Nach den Tugendstunden verlassen die Kinder meist sehr beschwingt und mit Leichtigkeit den Raum und verabschieden sich bei Ina Seidel-Rarreck z.B. mit den Worten „Ich freue mich schon auf die nächste Tugendstunde mit dir“.

Autorinnen: Schulleiterin Hanne Herz-Höhnke und Ina Seidel-Rarreck

Ein Fazit zum Tugendprojekt an der Bodelschwinghschule von der Schulleiterin Hannelore Herz-Höhnke:

Dort, wo Kinder leben und unterrichtet werden, denen nicht nur schlechte Leistungen anhaften, sondern darüber hinaus auch noch schlechtes Benehmen, legt man besonderen Wert auf gutes Benehmen, Pünktlichkeit, Höflichkeit und Sauberkeit, auf das Einhalten und den Erwerb von Tugenden.
Fehlt es dagegen an Tugenden wie Höflichkeit, Pünktlichkeit, Zuverlässigkeit oder sportlicher Fairness, sind Konflikte vorprogrammiert und ist schlechtes Benehmen nicht weit. An der Bodelschwinghschule profitieren wir alle davon, wenn Tugenden gelebt und öfter an den Tag gelegt werden. Dies hat auch etwas mit Nachhaltigkeit zu tun, denn wenn die nächsten Generationen keine Kompetenzen für friedliche Zusammenarbeit erlernen, ist auch die Demokratie in Gefahr.

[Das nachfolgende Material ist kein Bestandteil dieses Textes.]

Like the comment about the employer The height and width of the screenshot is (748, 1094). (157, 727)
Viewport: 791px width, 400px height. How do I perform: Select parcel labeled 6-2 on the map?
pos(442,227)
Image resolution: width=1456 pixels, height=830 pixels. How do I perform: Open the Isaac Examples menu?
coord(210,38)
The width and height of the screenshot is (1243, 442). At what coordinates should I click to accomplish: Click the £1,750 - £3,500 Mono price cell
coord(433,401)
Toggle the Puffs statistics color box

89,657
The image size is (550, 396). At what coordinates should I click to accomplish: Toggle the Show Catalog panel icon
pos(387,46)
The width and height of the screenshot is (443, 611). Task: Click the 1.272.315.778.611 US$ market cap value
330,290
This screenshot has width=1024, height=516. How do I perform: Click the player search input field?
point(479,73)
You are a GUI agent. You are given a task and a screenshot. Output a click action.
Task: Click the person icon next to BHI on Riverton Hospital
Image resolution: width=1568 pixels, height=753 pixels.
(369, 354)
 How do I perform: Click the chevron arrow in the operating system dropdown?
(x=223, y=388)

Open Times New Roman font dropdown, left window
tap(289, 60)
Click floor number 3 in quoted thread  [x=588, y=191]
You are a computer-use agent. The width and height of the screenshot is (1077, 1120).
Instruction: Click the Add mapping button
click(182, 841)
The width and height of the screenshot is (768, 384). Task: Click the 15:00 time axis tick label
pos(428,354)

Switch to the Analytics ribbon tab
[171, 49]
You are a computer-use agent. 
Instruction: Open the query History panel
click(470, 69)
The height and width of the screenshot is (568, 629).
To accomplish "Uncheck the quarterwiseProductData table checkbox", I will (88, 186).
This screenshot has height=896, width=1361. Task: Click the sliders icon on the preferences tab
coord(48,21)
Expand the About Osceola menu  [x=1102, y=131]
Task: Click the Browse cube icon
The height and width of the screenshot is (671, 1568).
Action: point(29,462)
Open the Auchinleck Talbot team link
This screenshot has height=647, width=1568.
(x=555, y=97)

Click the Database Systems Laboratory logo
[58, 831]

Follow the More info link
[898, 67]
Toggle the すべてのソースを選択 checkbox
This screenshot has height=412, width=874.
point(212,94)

Wenn wir uns also um die Vermittlung von Tugenden in Schule und Unterricht bemühen, bemühen sich Lehrerinnen und Lehrer sowie Schülerinnen und Schüler um die Qualität ihres eigenen Lebens- und Arbeitsraumes.

Tugend leitet sich von dem Wort „Taugen“ ab, was auf die Nützlichkeit oder die positiven Eigenschaften eines Menschen hinweist. Diese Eigenschaften manifestieren sich in einer vorbildlichen Haltung, die als Maßstab für gutes und ethischen Verhalten in einer Gesellschaft dienen soll.